* **TASK GOAL**:
Keep to one stretch of the data below, the lines from the one with "Where should I click to: Select" up to and including the one with "Given: Click the ADX and DI for v4 legend", and return that stretch exactly.
START ENTRIES SUPPLIED
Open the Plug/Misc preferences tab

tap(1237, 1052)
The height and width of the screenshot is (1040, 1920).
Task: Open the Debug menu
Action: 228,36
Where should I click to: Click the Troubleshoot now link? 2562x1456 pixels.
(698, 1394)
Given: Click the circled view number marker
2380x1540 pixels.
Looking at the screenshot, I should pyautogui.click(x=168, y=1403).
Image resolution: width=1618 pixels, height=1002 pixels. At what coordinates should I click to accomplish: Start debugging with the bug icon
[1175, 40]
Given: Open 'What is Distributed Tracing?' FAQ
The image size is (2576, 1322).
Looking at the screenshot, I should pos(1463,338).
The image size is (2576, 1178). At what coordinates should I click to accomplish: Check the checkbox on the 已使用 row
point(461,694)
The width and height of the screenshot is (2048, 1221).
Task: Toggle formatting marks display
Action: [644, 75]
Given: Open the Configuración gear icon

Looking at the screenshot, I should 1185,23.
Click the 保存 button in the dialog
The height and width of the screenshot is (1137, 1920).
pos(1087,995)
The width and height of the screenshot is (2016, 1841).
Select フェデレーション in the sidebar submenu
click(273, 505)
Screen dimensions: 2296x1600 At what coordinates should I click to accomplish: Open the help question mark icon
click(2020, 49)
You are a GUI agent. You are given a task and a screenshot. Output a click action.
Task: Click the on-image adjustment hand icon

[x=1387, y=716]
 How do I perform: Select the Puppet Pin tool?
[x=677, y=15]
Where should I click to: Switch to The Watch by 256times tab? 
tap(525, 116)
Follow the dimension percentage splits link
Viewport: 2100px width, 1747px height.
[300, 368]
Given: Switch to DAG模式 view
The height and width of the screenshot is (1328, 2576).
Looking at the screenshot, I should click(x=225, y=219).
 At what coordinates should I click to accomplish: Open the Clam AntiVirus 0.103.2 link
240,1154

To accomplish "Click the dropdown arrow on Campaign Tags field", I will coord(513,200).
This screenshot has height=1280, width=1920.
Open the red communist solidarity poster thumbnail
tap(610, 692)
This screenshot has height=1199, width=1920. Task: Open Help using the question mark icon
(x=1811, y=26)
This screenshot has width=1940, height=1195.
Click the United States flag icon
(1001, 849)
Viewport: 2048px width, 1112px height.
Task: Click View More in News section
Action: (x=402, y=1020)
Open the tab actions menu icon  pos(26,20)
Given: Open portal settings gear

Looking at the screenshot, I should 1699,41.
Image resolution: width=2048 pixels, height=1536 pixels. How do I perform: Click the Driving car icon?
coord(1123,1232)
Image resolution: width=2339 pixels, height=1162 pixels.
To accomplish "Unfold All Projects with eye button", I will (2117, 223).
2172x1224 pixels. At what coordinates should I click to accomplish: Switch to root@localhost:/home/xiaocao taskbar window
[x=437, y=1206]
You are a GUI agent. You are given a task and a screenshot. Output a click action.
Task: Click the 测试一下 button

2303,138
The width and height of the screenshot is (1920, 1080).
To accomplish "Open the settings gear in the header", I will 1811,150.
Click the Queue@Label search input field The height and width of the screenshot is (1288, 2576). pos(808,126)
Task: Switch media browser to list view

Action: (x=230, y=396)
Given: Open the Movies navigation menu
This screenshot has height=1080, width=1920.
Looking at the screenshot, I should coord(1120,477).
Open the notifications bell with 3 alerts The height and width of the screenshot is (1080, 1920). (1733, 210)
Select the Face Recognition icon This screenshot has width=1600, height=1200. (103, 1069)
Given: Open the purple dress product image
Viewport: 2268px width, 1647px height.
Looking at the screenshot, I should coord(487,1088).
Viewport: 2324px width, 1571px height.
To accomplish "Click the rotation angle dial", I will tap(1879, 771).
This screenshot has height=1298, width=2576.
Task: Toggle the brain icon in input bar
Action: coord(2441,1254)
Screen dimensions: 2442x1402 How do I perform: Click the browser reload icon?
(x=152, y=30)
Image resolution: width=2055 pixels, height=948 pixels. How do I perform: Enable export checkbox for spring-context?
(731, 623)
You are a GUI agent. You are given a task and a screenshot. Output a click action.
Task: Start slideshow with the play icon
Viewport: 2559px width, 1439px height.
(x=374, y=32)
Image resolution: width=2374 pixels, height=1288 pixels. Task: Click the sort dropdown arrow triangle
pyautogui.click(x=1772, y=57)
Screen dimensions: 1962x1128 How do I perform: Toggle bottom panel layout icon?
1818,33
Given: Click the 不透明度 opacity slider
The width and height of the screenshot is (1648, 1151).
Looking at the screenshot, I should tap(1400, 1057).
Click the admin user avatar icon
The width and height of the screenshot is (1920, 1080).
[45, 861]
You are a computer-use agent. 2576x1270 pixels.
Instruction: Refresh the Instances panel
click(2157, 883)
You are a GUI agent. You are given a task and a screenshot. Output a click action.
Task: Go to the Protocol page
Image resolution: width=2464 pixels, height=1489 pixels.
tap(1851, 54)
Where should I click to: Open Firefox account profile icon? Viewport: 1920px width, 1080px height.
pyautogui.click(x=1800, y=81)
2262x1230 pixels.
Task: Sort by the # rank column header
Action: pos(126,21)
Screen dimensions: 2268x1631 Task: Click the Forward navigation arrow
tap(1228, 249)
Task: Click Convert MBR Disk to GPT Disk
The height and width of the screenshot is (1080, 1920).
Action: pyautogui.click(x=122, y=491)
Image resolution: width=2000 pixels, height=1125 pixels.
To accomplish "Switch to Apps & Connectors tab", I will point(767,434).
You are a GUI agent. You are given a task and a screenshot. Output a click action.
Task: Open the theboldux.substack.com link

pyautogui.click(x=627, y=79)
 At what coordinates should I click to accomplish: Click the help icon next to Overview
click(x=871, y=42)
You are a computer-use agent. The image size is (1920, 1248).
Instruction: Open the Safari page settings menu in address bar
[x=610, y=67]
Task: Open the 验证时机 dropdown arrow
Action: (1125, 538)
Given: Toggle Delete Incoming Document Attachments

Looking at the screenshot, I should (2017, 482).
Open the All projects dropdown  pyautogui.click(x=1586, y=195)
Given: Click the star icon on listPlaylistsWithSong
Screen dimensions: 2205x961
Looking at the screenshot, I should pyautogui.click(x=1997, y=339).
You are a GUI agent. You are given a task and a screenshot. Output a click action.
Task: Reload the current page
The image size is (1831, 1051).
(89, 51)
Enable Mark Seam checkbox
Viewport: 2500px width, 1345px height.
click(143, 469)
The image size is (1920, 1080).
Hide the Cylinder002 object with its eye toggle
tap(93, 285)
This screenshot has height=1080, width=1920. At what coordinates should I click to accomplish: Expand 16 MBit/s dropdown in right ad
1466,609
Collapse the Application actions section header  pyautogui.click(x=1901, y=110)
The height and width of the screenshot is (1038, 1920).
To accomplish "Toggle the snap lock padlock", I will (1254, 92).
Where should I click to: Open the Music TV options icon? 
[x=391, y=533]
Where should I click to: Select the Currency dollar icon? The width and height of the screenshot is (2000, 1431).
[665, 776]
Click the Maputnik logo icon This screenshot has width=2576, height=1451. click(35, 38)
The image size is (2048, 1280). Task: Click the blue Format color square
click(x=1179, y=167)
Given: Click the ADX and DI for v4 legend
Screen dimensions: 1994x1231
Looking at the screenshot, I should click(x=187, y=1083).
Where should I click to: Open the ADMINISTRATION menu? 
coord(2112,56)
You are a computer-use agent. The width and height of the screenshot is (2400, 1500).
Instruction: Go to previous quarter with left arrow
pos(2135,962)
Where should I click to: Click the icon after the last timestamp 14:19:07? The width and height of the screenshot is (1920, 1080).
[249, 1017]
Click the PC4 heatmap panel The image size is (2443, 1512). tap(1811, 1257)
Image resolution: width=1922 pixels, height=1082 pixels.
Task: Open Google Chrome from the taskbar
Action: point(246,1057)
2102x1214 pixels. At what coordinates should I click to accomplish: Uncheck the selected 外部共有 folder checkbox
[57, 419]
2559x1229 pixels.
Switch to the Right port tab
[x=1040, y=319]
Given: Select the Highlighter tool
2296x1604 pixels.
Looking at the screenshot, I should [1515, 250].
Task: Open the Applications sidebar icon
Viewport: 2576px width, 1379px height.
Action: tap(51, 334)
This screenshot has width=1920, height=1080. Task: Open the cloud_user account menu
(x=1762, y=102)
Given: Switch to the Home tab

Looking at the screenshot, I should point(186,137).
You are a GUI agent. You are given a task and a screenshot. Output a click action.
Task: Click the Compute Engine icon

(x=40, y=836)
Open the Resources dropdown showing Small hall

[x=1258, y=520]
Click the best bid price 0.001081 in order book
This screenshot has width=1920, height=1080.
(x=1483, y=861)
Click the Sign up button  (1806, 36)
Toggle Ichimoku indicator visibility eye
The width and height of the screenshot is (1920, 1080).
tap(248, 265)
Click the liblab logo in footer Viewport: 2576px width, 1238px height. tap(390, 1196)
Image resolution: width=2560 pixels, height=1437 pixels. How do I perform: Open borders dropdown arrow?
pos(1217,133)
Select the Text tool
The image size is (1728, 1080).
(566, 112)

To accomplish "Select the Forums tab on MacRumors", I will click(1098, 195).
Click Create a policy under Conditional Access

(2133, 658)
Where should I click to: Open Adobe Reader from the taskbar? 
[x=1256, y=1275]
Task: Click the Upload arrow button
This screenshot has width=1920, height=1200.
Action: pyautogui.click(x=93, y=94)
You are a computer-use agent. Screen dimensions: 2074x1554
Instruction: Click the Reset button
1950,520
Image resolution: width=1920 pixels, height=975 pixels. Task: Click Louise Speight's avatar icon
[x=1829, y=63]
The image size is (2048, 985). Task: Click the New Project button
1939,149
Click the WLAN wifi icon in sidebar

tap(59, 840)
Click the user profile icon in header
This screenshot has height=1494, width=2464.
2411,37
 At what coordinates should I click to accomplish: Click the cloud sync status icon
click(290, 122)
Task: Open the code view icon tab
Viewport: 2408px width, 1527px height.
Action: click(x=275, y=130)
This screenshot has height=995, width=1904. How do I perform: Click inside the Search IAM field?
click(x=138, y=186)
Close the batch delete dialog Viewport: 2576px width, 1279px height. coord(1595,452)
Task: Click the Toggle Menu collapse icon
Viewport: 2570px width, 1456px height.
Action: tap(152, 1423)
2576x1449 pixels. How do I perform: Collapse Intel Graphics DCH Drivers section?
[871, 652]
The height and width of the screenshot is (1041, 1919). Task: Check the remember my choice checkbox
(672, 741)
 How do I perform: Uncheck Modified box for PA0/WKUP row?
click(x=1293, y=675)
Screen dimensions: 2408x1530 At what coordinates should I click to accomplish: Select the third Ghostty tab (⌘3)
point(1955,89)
END ENTRIES SUPPLIED
* **WORKED SOLUTION**:
Where should I click to: Select the Currency dollar icon? The width and height of the screenshot is (2000, 1431).
[665, 776]
Click the Maputnik logo icon This screenshot has width=2576, height=1451. click(35, 38)
The image size is (2048, 1280). Task: Click the blue Format color square
click(x=1179, y=167)
Given: Click the ADX and DI for v4 legend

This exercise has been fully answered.